Contributing to a global digital energy vision
The Global Power System Transformation (G-PST) Consortium engages power system operators, research institutions and governments from all regions of the world to accelerate the global transition to clean energy at unparalleled scope and scale.
CSIRO and the Australian Energy Market Operator (AEMO) are Australian Consortium representatives, supported by Australian and international engineering, academic and research partners.
CSIRO’s G-PST Research Roadmap incorporates research plans for the nine most pressing research topics to integrate renewable energy into our electricity networks and decarbonise our energy sector, including:
- new capabilities, services, design methodologies and standards for inverter-based resources
- new technologies and approaches for power system operator control rooms to provide more real-time visibility, analysis and control
- quantifying the technical service requirements of future power systems to maintain the supply-demand balance and affordability of renewables
- new procedures for black starting and restoring a power system with high or 100% Inverter-based resource (IBR) penetration
CSIRO is currently working with academic and industry experts across Australia to deliver the roadmap, in collaboration with the global consortium.
Rewiring our digital energy future
Solving these three challenges is imperative to ensuring that our future energy supply is sustainable, affordable and secure.

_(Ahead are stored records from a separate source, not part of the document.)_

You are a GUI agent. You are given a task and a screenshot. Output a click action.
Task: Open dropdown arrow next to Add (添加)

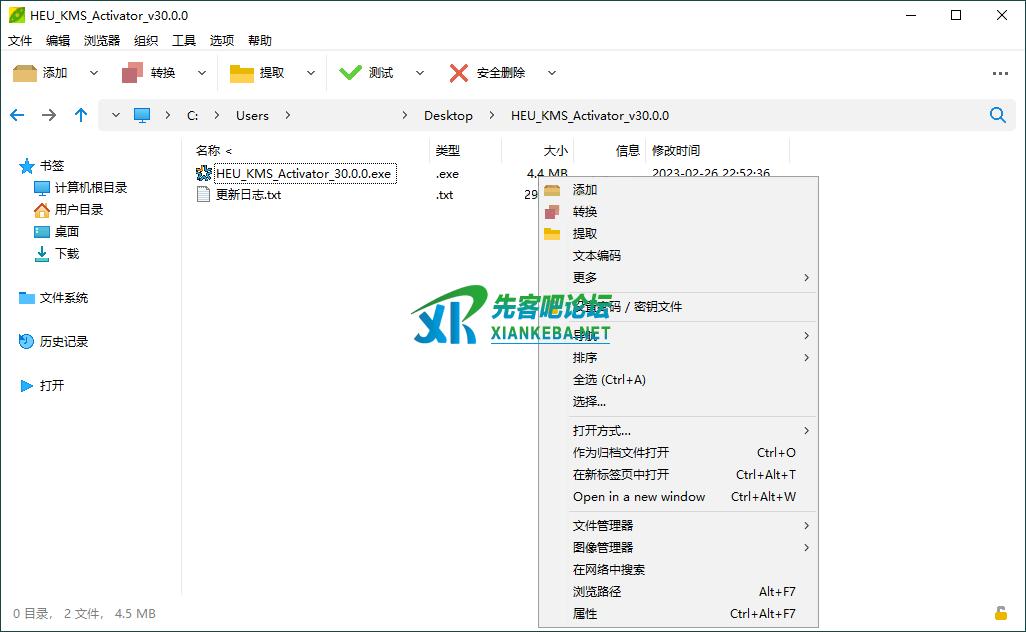coord(94,73)
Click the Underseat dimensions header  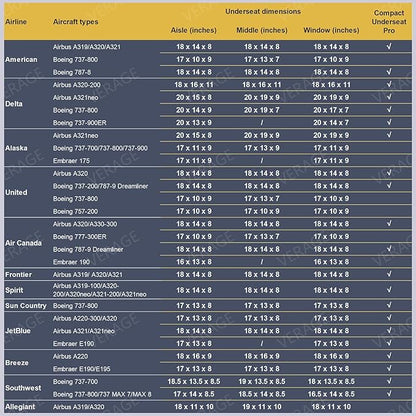[263, 12]
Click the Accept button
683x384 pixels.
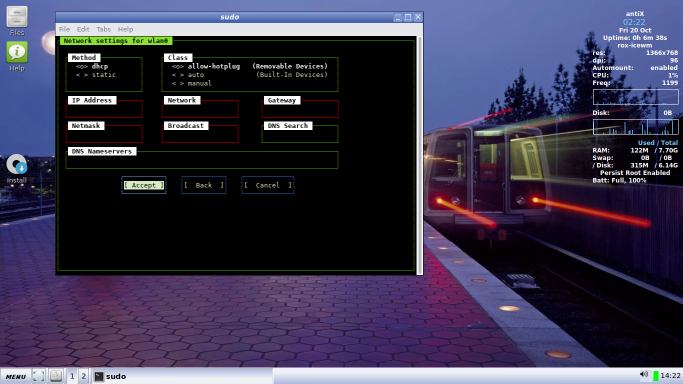pos(144,185)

As Australia’s independent science agency, CSIRO is uniquely positioned to connect, guide and accelerate our energy transition.
“But it will require an extraordinary uplift in digital capability,” said Dr McKibbin.
“And this cannot be achieved if innovation occurs in silos. What we need is for industry practitioners, regulators, government, researchers and communities to collaborate at unprecedented levels.”
Learn more about CSIRO’s digital energy research at www.csiro.au/energy
December 28, 2022 at 3:21 pm
“Decarbonisation” and “decentralisation” of electricity supply are legitimate scientific objectives that aim to improve the environmental impact and reliability, respectively, of the electrical grid.
“Democratisation” on the other hand, sounds very much like a political objective that should form no part of CSIRO’s remit.
Further, the heavy reliance on software to manage a decentralised electricity supply system creates a potentially critical national vulnerability to cyber attack by criminals, or even worse, by a hostile foreign power. A large portion of the entire Australian electrical network could be disabled with no more than a keystroke.
This potential vulnerability already seems to exist in domestic solar inverters which even today can, at times, be supplying around 25% or more of total capacity in some states. Each one of these devices is in regular communication with “home”, ostensibly to provide performance monitoring.
A large scale disruption of the national electricity supply by the simultaneous crippling of many domestic inverters by the activation of malware that might already be embedded in their existing software would not be a problem.
Hardening the distributed electrical network is an urgent and major challenge.
January 20, 2023 at 2:31 pm
Thanks for your comment, Peter. John McKibbin, CSIRO Energy Networks lead, responded:
Democratisation does not refer to a political objective, but rather how households and businesses are changing from passive, to active ‘prosumers’ by providing energy, storage, and other grid services.
We agree that there are emergent risks associated with the digitalisation of the energy system, including the potential systemic vulnerability of inverter control systems referred to in your comment. Our view is that the shift toward an increasingly digitalised energy system is essential given its growing complexity and dynamism. We must ensure appropriate cyber security precautions to manage these new risks, including electromechanical fallback control mechanisms if a critical cyber security event occurs.